White parents wailing in front of school board officials about critical race theory likely don't know what it really is and misinformation about the framework is "harmful to the country and harmful to democracy," according to a panel hosted by the King Center.
During the panel, Bernice King, CEO of the King Center said discussing critical race theory (CRT) is a necessary conversation for the sake "all of our children and their right to inclusive and equitable education and educational environments."
King said the goal of the conversation is to set the record straight, help to dismantle misinformation and help the public become more effective advocates to ensure that "no child experiences an education that denies the truth of our collective history and how it influences our present day reality."
"We cannot allow our children's education around this nation's history to be caught up in divisive schemes that have emerged from a backlash to the racial awakening and drive to push for racial equity and inclusion that occurred in our world on the heels of the George Floyd killing," King said.
The event, Beloved Community Talks — Critical Race Theory: Dismantling Misinformation, was streamed on Facebook and YouTube.

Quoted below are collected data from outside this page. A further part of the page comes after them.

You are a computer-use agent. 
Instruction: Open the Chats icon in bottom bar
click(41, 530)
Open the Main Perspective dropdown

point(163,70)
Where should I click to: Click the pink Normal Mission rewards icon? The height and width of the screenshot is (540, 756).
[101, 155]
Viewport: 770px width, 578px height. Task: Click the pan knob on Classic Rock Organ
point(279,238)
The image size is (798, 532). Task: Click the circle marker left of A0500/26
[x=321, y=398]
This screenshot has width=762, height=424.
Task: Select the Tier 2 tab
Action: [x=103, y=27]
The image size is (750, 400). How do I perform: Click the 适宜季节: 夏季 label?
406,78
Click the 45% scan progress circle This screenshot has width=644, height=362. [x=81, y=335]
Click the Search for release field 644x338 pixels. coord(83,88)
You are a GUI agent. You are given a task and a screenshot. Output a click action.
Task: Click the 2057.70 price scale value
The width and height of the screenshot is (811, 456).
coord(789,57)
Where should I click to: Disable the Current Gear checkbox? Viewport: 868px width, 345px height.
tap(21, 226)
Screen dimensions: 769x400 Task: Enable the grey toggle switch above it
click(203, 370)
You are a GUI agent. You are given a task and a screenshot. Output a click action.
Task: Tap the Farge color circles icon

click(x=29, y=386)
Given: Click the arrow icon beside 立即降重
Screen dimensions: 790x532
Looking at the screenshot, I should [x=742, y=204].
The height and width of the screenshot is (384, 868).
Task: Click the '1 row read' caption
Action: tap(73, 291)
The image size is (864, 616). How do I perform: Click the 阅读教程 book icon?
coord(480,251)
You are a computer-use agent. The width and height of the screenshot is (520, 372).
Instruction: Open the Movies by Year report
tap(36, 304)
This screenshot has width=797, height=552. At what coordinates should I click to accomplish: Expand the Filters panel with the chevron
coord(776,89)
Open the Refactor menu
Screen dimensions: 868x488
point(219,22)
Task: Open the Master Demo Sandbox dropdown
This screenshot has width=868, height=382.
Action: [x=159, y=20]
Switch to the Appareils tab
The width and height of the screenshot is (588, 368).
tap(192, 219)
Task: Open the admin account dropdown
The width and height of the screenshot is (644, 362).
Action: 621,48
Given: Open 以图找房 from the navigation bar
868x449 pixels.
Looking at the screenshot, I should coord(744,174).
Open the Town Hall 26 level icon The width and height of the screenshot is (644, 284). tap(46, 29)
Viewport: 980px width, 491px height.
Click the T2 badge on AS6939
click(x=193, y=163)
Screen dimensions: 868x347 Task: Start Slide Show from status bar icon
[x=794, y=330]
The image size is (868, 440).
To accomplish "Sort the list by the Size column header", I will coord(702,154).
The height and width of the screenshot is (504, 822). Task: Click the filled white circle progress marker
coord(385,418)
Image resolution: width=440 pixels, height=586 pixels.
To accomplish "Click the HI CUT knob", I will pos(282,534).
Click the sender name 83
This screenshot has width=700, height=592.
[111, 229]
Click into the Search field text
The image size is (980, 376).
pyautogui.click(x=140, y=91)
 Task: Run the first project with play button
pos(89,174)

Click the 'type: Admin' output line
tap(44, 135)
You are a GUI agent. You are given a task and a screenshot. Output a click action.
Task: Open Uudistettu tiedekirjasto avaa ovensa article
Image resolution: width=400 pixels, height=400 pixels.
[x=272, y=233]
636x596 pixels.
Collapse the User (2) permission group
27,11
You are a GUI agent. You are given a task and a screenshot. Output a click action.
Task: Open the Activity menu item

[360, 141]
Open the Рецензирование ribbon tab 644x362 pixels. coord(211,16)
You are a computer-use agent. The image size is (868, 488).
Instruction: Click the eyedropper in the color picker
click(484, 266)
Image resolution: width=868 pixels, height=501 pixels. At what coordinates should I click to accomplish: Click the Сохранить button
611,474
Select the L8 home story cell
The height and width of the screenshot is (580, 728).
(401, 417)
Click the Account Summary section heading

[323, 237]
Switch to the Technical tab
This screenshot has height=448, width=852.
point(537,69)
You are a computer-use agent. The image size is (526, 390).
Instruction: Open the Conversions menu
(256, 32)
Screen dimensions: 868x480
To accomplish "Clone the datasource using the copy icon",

Panelists included King and co-host Janai Nelson, associate director-counsel of the NAACP Legal Defense and Educational Fund Inc., and Kendall Thomas, the Nash Professor of Law at Columbia Law School and director of the Center for the Study of Law and Culture and Jacqueline Battalora, an author, critical race educator and former police officer.
Clashes about CRT and equity in public schools have dominated recent school board races in Iowa and elsewhere as conservative candidates politicized CRT to take over school boards — although experts have repeatedly said the theory taught in some law schools is not taught in K-12 schools. Iowa, one of at least 12 states that passed anti-CRT legislation, House File 802, which bans trainings and teachings about "divisive concepts," including "that the United States of America and the State of Iowa are fundamentally or systemically racist or sexist" and "that an individual, by virtue of the individual’s race or sex, bears responsibility for actions committed in the past by other members of the same race or sex," among several other concepts.
Nelson, associate director-counsel of the NAACP Legal Defense and Educational Fund Inc., said CRT was created by faculty of color in the 1980s as a way to think about injustice in society and understand how laws perpetuated discrimination.
CRT is not being taught in K-12 schools, the panelists said.
King asked the panel to define critical race theory for the hundreds of people who livestreamed the event.
Thomas said CRT began as a way to "make sense of this practice where you have the law saying that everybody is equal and yet being content with entrenched inequality and in some important respects, actually being complicit in reproducing inequality."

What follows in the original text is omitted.